The MiSeq was ran with demultiplexing option so I skipped the demultiplex step in the tutorial.
My question here is, what 'trunc-len value' would you use in DADA2 step when R2 read is all over the place like this?
My second question is in a similar context of saving these files even R2 read was bad.
I understand that I can check out raw sequences of R1 and R2 by using 'more xxx.fastq' prompt in the terminal but where can I find the sequences that is joined?
My thought was that knowing my index, adapter sequences, if I can compare sequence read in R1, R2 with joined sequence, I can kind of get an idea how much sequences were lost.
In Qiime1 there were join pair step which allowed me to investigate the joined sequences but I can't seems to find one in qiime2. Perhaps the R1 and R2 are joined during import?
Lastly, I have total reads, PF reads and demultiplexed sequence counts of 43,659,742, 13,505,280 and 5,434,962 respectively. Do you think its the bad R2 read that caused significant number drop?
I would personally scrap the reverse reads and proceed with only the forward reads as though it were single-end data.
post-denoising I am not sure if there's an easy way to match these up. You could join paired ends with qiime vsearch join-pairs and then look at reads — but I'm not sure that does what you want.

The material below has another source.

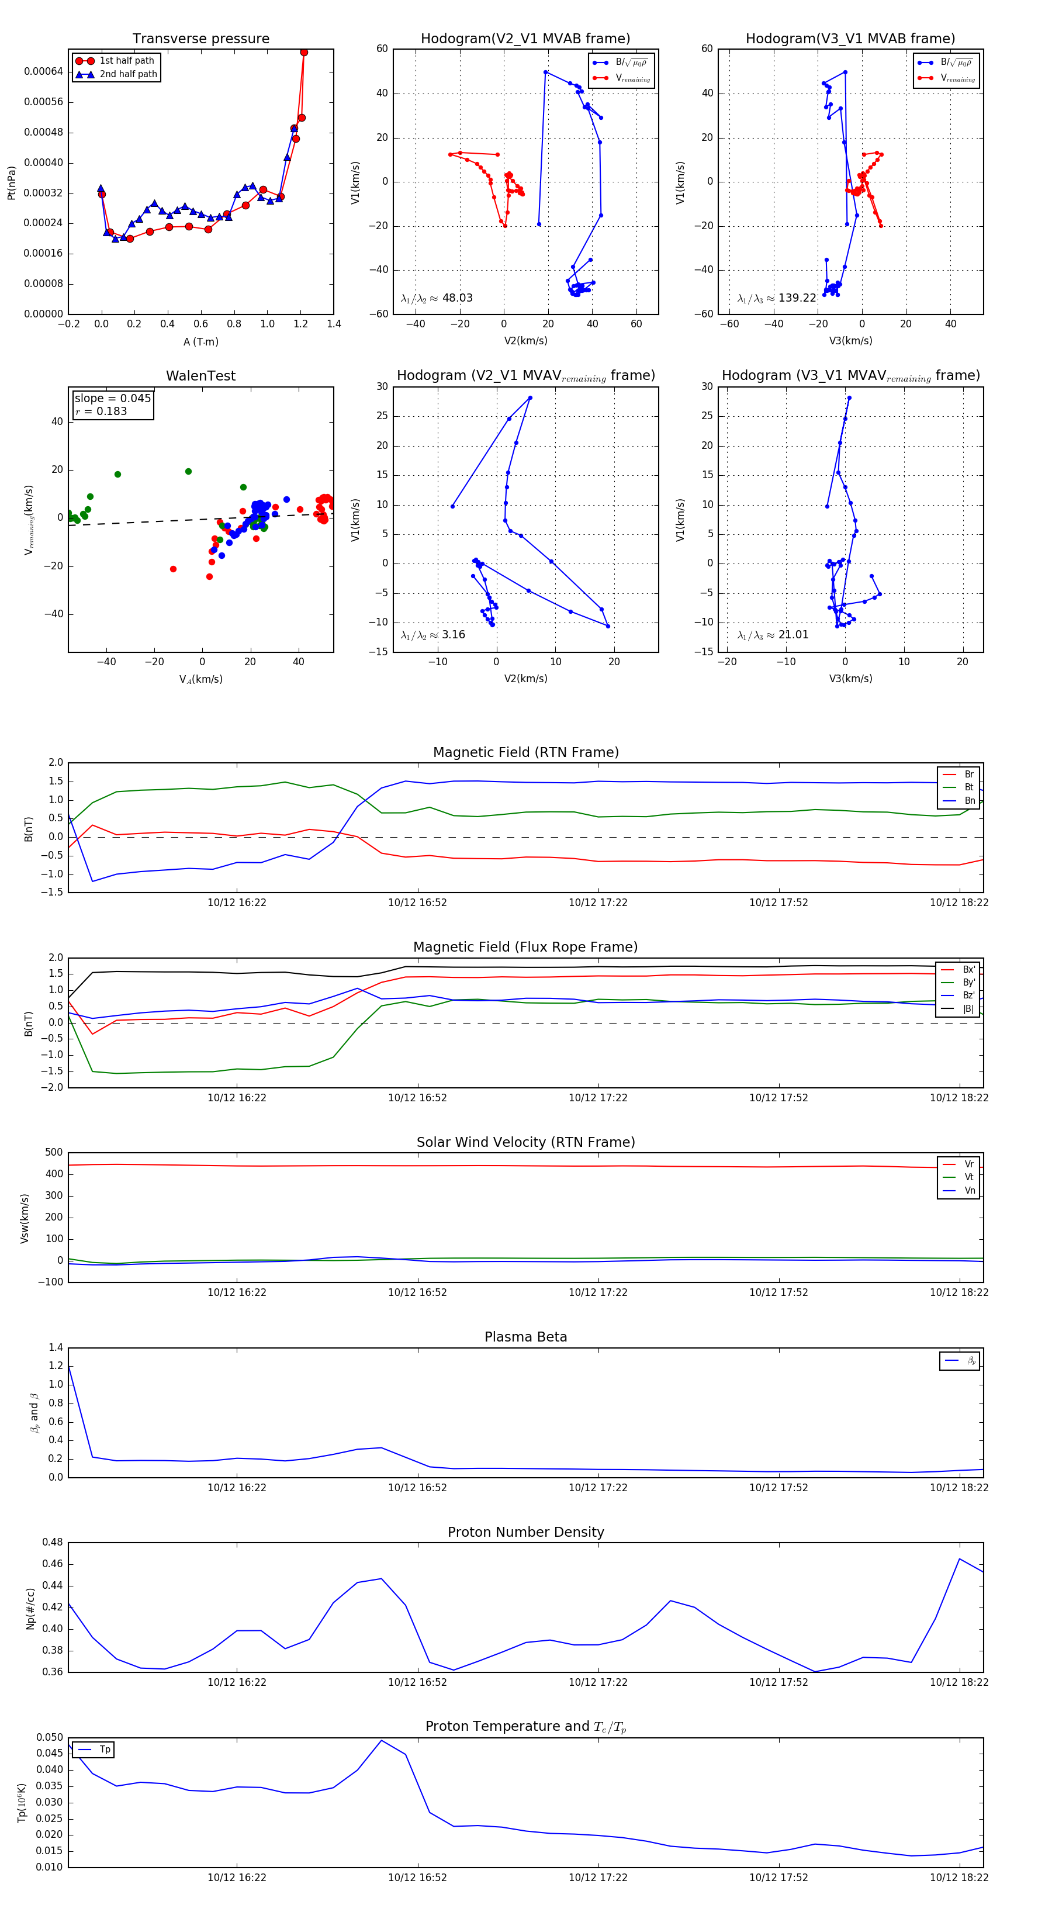Image resolution: width=1052 pixels, height=1929 pixels.
Task: Click the 10/12 16:52 tick label under Magnetic Field RTN
Action: point(417,902)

qiime vsearch join-pairs. Use that prior to deblur or OTU picking, but NOT with dada2 (which joins pairs after denoising).

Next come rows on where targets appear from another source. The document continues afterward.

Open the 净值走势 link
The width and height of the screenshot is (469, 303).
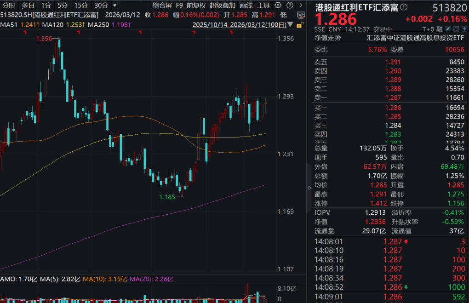(327, 38)
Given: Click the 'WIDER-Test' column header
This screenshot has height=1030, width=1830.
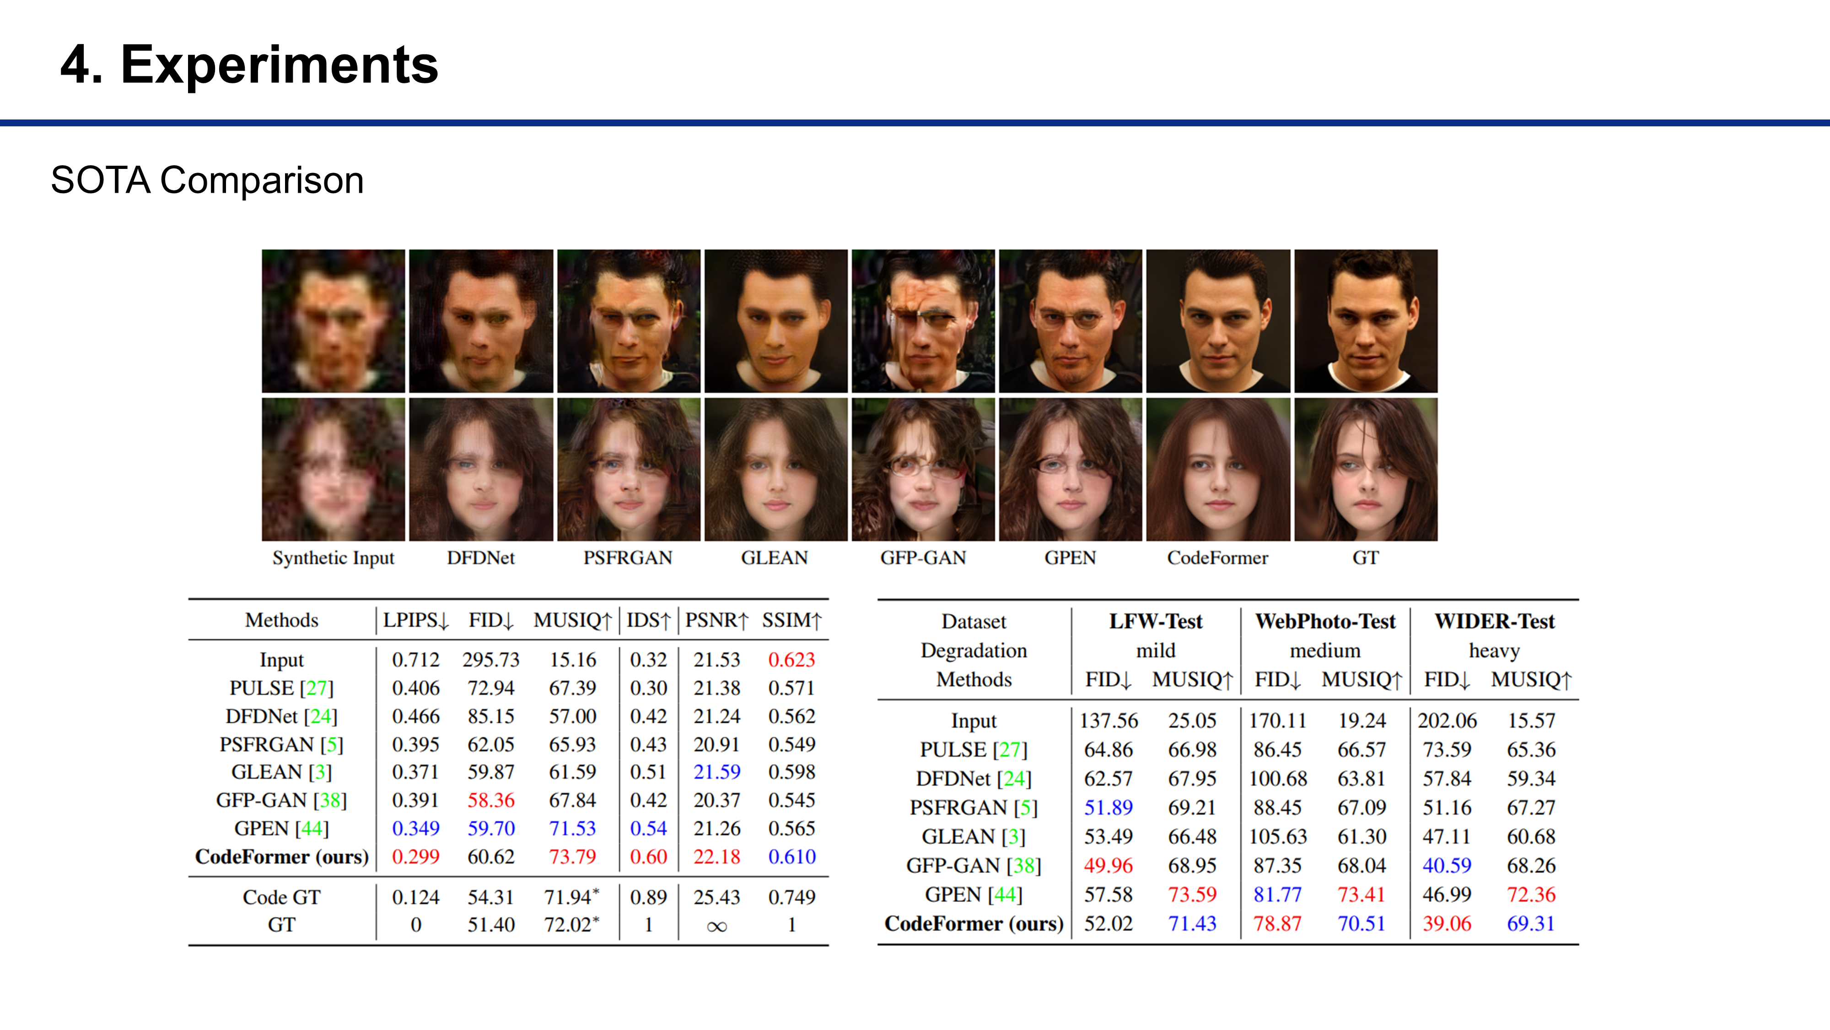Looking at the screenshot, I should pos(1495,621).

Probably. I would just scrap the reverse reads... that quality profile does not look good and I would be really suspicious of using those data.
I tried the join-pairs command and it seems quite straight forward. quality score up until 250bp was good but from 250 to 400bp was all over the place.
After that, I ran DADA2 with trunc-len of 240 and 400 just to compare each other and as expected, DADA2 with trunc-len value of 400 wasn’t even able to run properly (error:‘No reads passed the filter’).
I will just use the first 250bp for the analysis as you suggested.
By the way, do you know what might caused the bad R2 read? I was thinking maybe the initial concentration of library was too high?
I really appreciate for your help and hope this thread help other too.